The poster reads: "Government Party, Stop the Chaos!"
Russia keeps adding to the death toll of respected political and community leaders. This time the killing took place in Dalnegorsk, a city in the Russian Far East region of Primorsky Kray. Dmitry Fotianov, a popular mayoral candidate and member of President Putin's United Russia party was gunned down at noon Thursday October 19 in front of his campaign headquarters. Fotianov's killers shot him dead with Kalashnikov assault rifles and then fled.
Police suspect that this murder comes in retaliation for the killing of a bodyguard for another candidate in the region. Alexandr Terebilov, Fotianov's opponent in the mayoral contest, declares that he had nothing to do with this crime, and that he will not withdraw his candidacy from the second round of voting for the mayor's seat. In the first ballot, Fotianov took 40.71% of the votes, while Terebilov won 42.28%.
United Russia will probably replace the murdered Fotianov with another candidate from the party, which failed in the first balloting with slightly over 6% of the votes. Many grief-stricken citizens do not want the election to continue, and want to postpone them until early next year; but the Dalnegorsk City Council understands that it is very important to have leadership in place ready for the onset of winter in this remote region.
Today 2,000 people gathered on the main square of Dalnegorsk to vent their anger and demand justice, with posters saying: "Government Party, Stop the Chaos," "The Killers Must Be Held Responsible," "Commission, Cancel the Elections," "Putin, Stop the Chaos," "Police! Stop the Chaos," "End of Fotianov = End of the City" and "Fotianov Is Our Mayor!"

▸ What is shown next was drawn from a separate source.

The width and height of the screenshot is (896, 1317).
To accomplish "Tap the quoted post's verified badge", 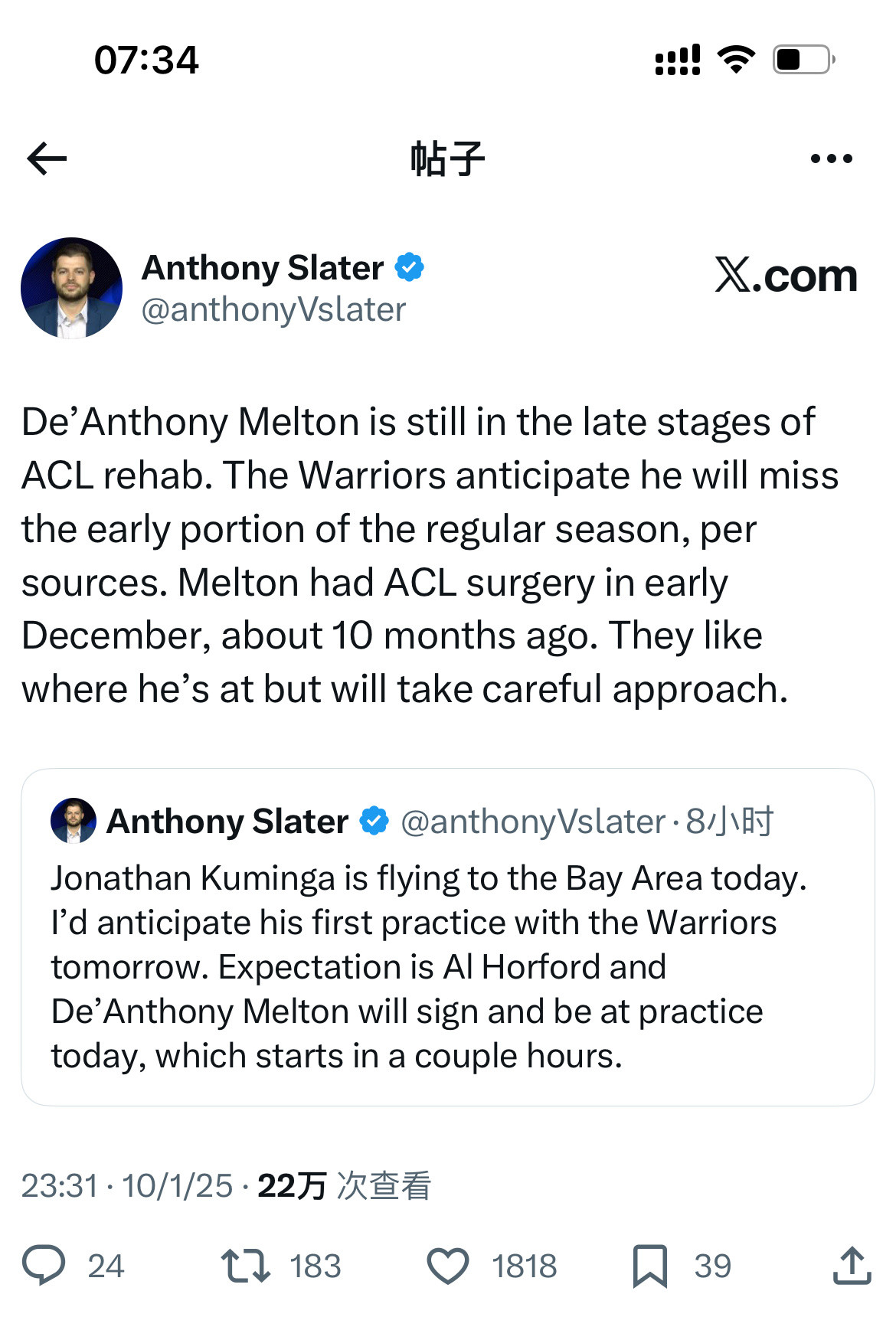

This murder unfortunately proves the point RussiaBlog made last week -- whether you support the government or not, it is often unsafe to be a Russian politician or businessman. The violence has actually dropped in the last few years; there were 20-30 businessmen and political leaders killed every day in Russia during the mid-1990s; that number was 5-10 a day when Putin took office in 2000; and today the average is 5-10 victims a month. However, Russian law enforcement has a very poor record when it comes to solving these cases. October has been an exceptionally violent month, with the murders of the anti-corruption crusader Vice Finance Minister Andrei Kozlov, Russian journalist Anna Politkovskaya, ITAR-TASS executive Anatoly Voronin, and now a well-respected mayoral candidate, Dmitry Fotianov.
Once again our thoughts are with the victims' families and colleagues.